Input material:
- - -
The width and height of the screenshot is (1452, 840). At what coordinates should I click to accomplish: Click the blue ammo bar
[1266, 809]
- - -
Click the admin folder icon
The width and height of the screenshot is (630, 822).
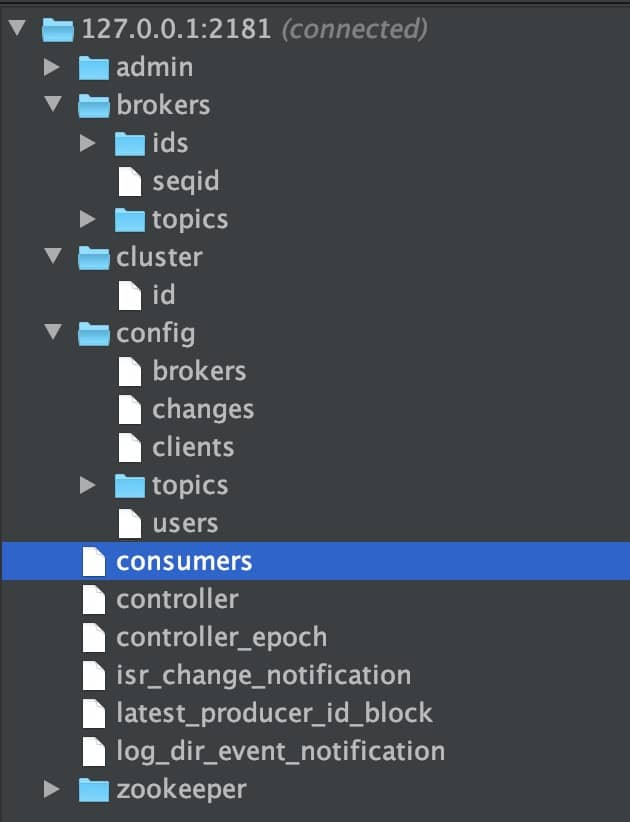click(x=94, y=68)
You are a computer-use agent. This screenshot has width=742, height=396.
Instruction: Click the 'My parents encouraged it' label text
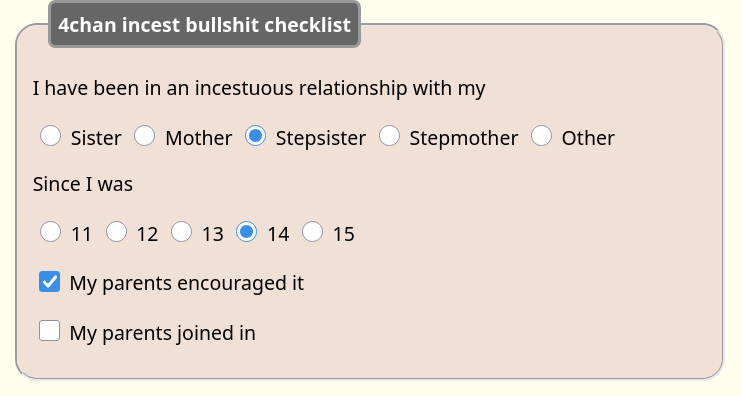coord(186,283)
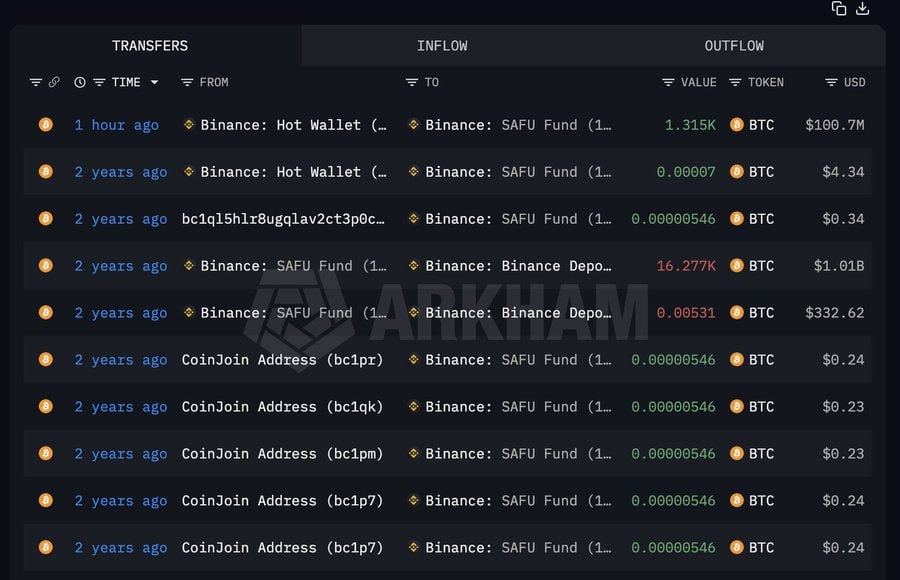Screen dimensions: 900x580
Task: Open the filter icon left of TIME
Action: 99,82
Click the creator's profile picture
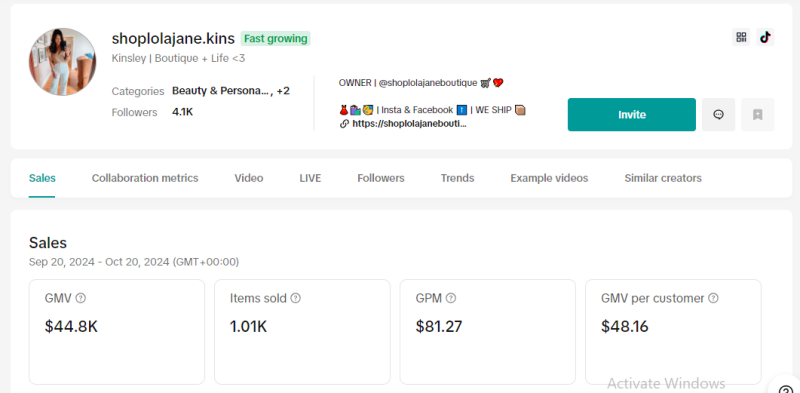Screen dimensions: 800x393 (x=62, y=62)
- - -
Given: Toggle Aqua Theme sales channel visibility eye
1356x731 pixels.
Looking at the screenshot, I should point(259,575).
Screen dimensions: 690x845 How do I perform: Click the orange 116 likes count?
- - -
Problem description: Using the entries above, output exactly the lines between the line holding "Given: Toggle Aqua" and the line holding "Screen dimensions: 690x845", end lines included, and nothing more.

Solution for this task:
Given: Toggle Aqua Theme sales channel visibility eye
1356x731 pixels.
Looking at the screenshot, I should point(259,575).
Screen dimensions: 690x845 How do I perform: Click the orange 116 likes count?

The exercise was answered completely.